Why holiday music may make you feel more 'bah humbug' than holly jolly

LOS ANGELES (KNX) — Whether you’re rockin’ around the Christmas tree or waiting for Santa Claus to come to town, holiday music makes most people feel holly jolly during the holiday season.

But for some people, holiday music makes them feel bah-humbug.
How does that happen? How can songs about Santa, Rudolph, Frosty, and Christmas time turn one into a Grinch?

Nate Sloan, assistant professor of musicology at USC's Thornton School of Music, told KNX In Depth one reason could be that the season takes away our craving for popular music.

“You get songs from the 30’s, the 40’s, the 50’s,” he explained. “It’s nostalgic. It’s different time and place. I think for some people that makes them feel ‘Oh, this connects me to the warmth and the comfort of the holidays.’ For other people, it makes them feel, ‘What happened to my pop music? Why am I required to listen to Bing Crosby all of a sudden?’””

Linda Blair, clinical psychologist in the United Kingdom, added that a person’s specific history could trigger certain reactions.

“So there can be a general response, but there’s also specific response just as you said,” she told KNX In Depth. “If Christmas is a time to be lonely then you don’t want to hear the music. If Christmas is a time to go into debt, you don’t want to hear the music.”

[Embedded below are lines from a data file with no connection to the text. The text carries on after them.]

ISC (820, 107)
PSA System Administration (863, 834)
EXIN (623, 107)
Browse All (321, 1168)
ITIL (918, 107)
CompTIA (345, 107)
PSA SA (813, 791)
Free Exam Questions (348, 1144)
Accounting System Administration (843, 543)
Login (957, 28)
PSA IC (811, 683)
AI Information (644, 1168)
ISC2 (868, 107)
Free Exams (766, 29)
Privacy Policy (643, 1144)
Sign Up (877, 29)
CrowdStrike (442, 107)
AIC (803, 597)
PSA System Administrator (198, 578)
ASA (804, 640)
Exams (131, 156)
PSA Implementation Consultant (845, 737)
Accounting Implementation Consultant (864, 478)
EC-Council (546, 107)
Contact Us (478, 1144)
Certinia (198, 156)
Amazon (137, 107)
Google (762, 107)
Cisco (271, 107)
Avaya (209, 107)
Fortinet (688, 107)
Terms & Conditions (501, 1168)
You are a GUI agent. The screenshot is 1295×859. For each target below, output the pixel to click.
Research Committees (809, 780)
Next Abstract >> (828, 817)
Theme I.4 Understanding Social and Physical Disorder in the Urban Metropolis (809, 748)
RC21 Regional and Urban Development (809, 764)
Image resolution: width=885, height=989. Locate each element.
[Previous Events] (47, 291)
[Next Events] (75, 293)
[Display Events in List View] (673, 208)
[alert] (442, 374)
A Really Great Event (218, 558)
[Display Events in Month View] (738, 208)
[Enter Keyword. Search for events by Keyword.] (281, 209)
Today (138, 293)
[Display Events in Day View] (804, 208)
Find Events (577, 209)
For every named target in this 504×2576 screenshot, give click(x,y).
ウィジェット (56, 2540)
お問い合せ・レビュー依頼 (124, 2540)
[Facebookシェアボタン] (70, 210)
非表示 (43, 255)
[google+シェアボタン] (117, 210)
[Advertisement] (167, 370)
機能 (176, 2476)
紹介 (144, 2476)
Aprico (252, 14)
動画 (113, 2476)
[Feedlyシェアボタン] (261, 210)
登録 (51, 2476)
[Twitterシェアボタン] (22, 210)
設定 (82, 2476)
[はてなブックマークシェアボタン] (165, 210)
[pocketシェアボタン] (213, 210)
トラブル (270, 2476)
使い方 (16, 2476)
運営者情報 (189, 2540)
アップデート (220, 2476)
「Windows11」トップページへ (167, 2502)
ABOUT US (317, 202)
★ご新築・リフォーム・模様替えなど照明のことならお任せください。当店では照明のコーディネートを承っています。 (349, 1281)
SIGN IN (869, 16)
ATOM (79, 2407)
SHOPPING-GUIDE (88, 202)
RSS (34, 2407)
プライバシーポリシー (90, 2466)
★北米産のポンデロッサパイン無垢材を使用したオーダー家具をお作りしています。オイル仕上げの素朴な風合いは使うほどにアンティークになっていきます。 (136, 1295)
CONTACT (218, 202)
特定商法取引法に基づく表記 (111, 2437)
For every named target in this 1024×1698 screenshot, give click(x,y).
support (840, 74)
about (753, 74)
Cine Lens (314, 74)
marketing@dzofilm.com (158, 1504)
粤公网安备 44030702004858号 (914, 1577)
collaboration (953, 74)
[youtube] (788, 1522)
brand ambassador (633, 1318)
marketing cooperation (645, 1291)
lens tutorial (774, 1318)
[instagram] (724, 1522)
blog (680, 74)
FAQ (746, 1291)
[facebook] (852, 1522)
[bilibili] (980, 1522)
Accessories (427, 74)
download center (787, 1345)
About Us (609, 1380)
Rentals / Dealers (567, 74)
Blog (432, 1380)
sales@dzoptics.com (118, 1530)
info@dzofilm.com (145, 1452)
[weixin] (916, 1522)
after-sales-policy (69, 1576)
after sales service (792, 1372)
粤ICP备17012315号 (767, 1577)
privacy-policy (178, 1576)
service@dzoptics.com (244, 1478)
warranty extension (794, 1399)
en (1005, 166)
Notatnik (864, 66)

Another reason, Blair suggested, could be the repetition of the song.

“There’s a researcher (in the UK) called Victoria Williamson and she’s found that the number of times you hear a piece of music is a bell-shaped curve in terms of whether you like it,” Blair went on. “You know, at the beginning you sort of go ‘Ooh! That’s different.’ And then you love it because you know it. But then you get sick of it.”

On the other hand, one may wonder what makes holiday songs so appealing. What draws them in? Sloan said it comes to down the song structure.

“A lot of these songs that become popular during Christmas are written in an earlier era of American music and as a result, they follow different sets of rules than the ones that we’re familiar with today,” he said.

“Like, the structure of the songs is different. Where you expect to hear a verse and a chorus is different. The pallet of the songs is different. So I think that’s what’s so appealing about it to some people is that it really feels like you’re stepping into this different world musically speaking.”